Apple has been granted a second and more expansive patent covering its integration of a fingerprint sensor into the power button of a laptop.
It’s a vision that was realized in the fourth generation MacBook Pro launched in the autumn of 2016. Apple’s fingerprint scanning Touch ID system was well established on its smartphones by then, but the idea of bringing it to one of Apple’s signature laptops was something new; and indeed, laptops featuring embedded fingerprint scanners are still relatively uncommon today, at least in comparison to fingerprint scanning smartphones.
As Patently Apple reports, Apple was granted its first patent for the MacBook Touch ID system in November. This latest approval concerns a patent that seems to cover the entire implementation in fine detail, illustrating the various components involved in bringing Touch ID into the laptop’s power button to enable access control for the device. The patent application was first filed in Q3 of 2016.

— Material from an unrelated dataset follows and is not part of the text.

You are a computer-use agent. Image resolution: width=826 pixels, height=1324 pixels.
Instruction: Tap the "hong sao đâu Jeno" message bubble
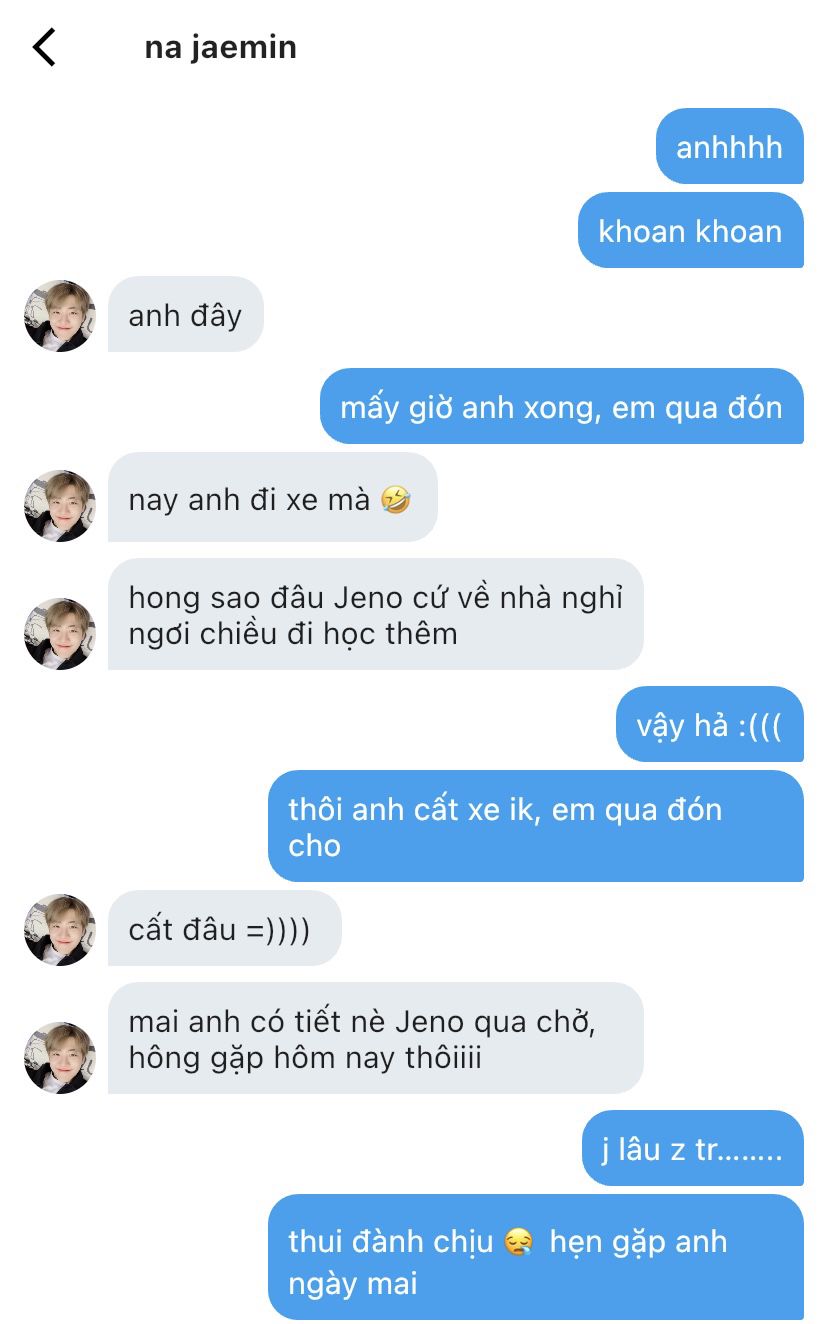375,615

Of course, a lot has changed since then, and this patent may soon be more or less irrelevant with respect to Apple’s new devices. With its launch of the iPhone X last autumn, the company signalled that it was shifting focus to facial recognition with its new Face ID system, and the company is expected to make this the primary mode of biometric authentication on the iPhone and iPad devices in the pipeline for this year. If that’s true, then it’s probably only a matter of time before Face ID comes Apple’s MacBook line, making Touch ID’s future in that domain very uncertain.